Modi, the first Indian Prime Minister to visit the pacific nation in 33 years, is due to address Fiji's parliament tomorrow. But the opposition SODEPLA leader, Ro Teimumu Kepa said that Government has withdrawn it's decision for the opposition to move the vote of thanks in Parliament tomorrow.
In turn, the fifteen SODELPA members in Fiji's new Parliament said they will not attend the parliamentary sitting during which Modi will give his speech, Fijione reported.
"Government's decision ignores parliamentary best practice standards where the Prime Minister gives the welcome address and the opposition leader moves the vote of thanks," Kepa said.

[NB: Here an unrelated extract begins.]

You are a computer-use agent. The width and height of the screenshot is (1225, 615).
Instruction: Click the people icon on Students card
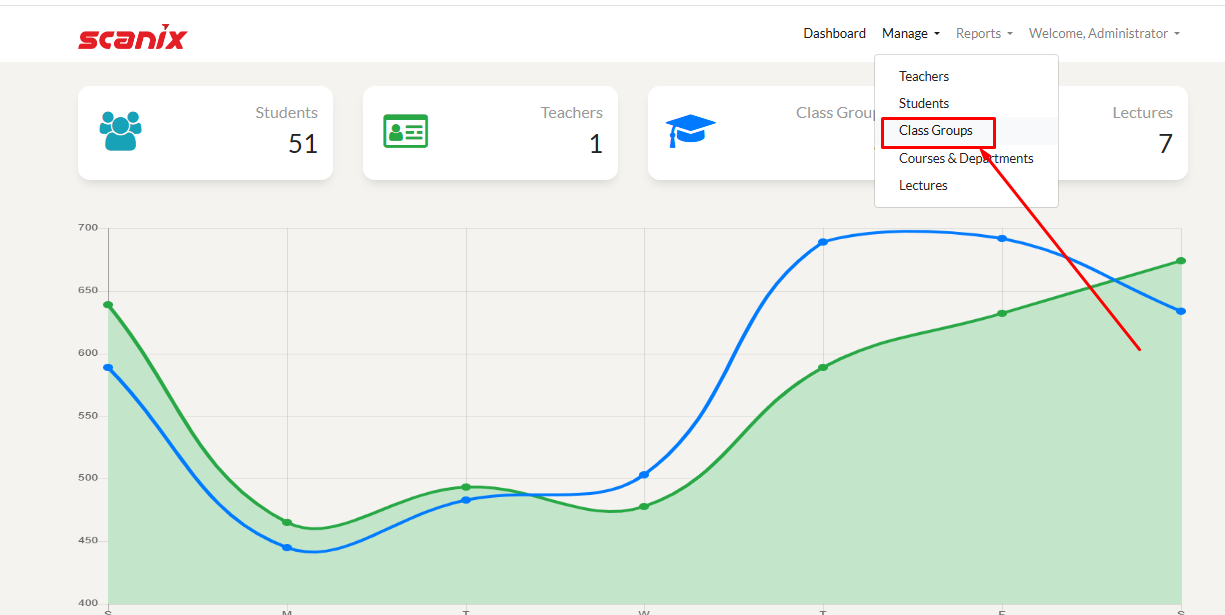point(120,131)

The Opposition is also disappointed that the Chiefs have been excluded from the traditional welcome ceremony for Prime Minister Modi compared to what was accorded to Indira Gandhi during her visit in 1981.
Modi will be the first Indian Prime Minister to visit Fiji since Indira Gandhi travelled there in 1981.
On the other hand, Fijian Government has expressed "extreme disappointment" over SODELPA's decision to boycott the meeting planned for Modi.
"This visit is a national event, not a political one. It is an opportunity for our nation to engage the leader of the world's largest democracy and one of Fiji's most important international partners in discussions that are critical for Fiji's future," the government said in a statement.
The visit to Parliament is an opportunity for the elected representatives of all the Fijian people-not just government-to share in this visit, the statement said.
Obviously, the government has primary responsibility for the visit and the official discussions, but it has taken care to ensure that Modi experiences a visit with all the people of Fiji, it added.
"SODELPA's position is an insult to the people of Ba and all Fijians. The members of SODELPA have put their own political agenda ahead of the national interest. At this time, all Fijians should be united in putting our best foot forward," the statement said.
Government believes that visiting leaders should not be used to fight petty political battles. This is an important moment for Fiji, a time for Fijians to put their differences aside-even momentarily-in the interests of the nation, it added.
Unfortunately, SODELPA has passed up another opportunity to show that it can rise above petty politics and work for the national good. The burden is on SODELPA to show that it think beyond its own agenda, show true leadership, and focus on what is good for the nation, it said.